“I was getting a football out of the water,” Nikki Berthiaume recalls, “and I started swimming back to the boat.

And when I got closer, they threw out a rope to me, and I grabbed on to get on the boat. 

I didn’t know that the propeller was on. 

The rope ended up going into the propeller, pulling me in and under.”

That’s the last thing the 20-year-old remembers before waking up in a hospital bed. 

She says “I knew that I had lost my arm.”

Nikki’s life changed forever back in May, when she and a girlfriend accepted an invitation to go boating in Boston.

She says that when she went into the water, the boat was anchored and off. 

That boat’s captain Ben Urbelis now charged with drunk boating and negligent operation. 

Nikki has come a long way in a short time, but she says understanding what happened took a while. 

“I just remember I was very calm, and just ok with it and stuff, but it didn’t hit me until a lot later.”

The boat’s propeller cut through the top of her head and her left eye socket; slicing through her abdomen and both her legs.

Her wounds were so deep, doctors had to use hundreds of staples to close the cuts. 

It’s hard to imagine, but Nikki suffered even more. 

“I have radial nerve damage with this hand too;” she says. 

“So it wasn’t just me living my life without my right arm.  It was me living my life with a very limited left arm. It was a lot to take in.” 

Her parents say it’s hard to watch their daughter struggle. 

“She’s saying she likes to do things by herself,” her mother Debi DePasquale says. 

“And sometimes it’s hard to let her!  So I just have to turn away and let her do her thing.”

Her father Lionel Berthiaume says he can hardly believe her progress.

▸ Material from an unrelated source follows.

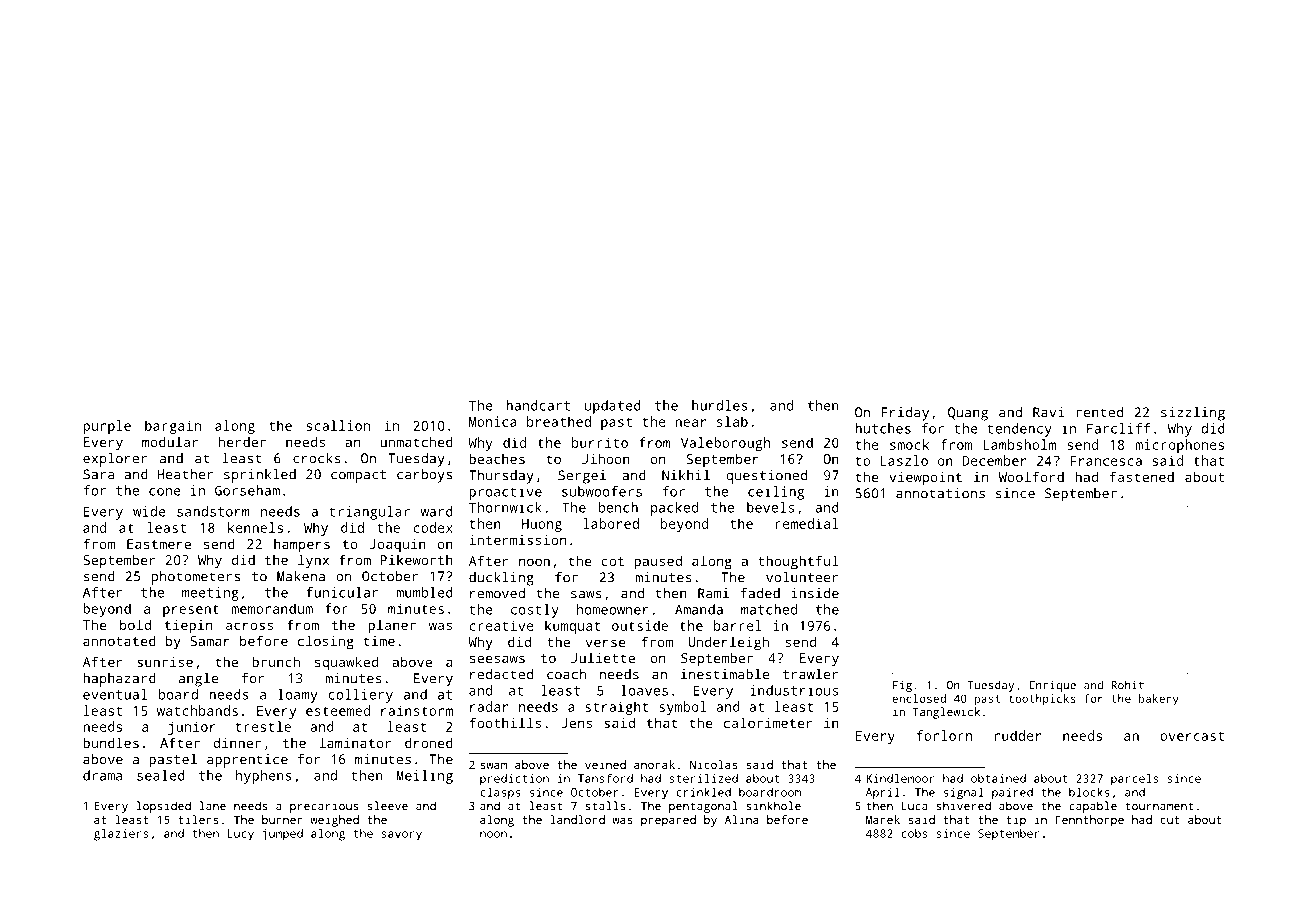  What do you see at coordinates (115, 460) in the page?
I see `explorer` at bounding box center [115, 460].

He says “When you look back at some of the things she’s doing, and you look back and say it’s only been just over four months you can’t help but be proud of all the things she’s done.” 

Nikki’s a fighter who faces life’s challenges every day. 

“Everything takes ten times longer,” she laughs.  “But I can still do it. It’s just trial and error.”

She says accepting help from other people is probably the most difficult thing right now. 

“I have a rule that I have to try it at least once. And if I have to ask for help then I’ll need help,” she admits.

“So it’s hard, because you don’t want to hurt the people who are trying to do a good thing. So that’s difficult for me.”

Nikki is thankful for her blessings.  

“I’m very lucky that I had the injuries that I did, they could have been so much worse.” 

She pauses and adds, “You just try to look at the positive things.”

Nikki has already been fitted for a prosthetic arm, which she expects to get sometime in the next few weeks. 

Her family and friends are planning a fundraiser to help defray the cost of future surgeries and ongoing medical care.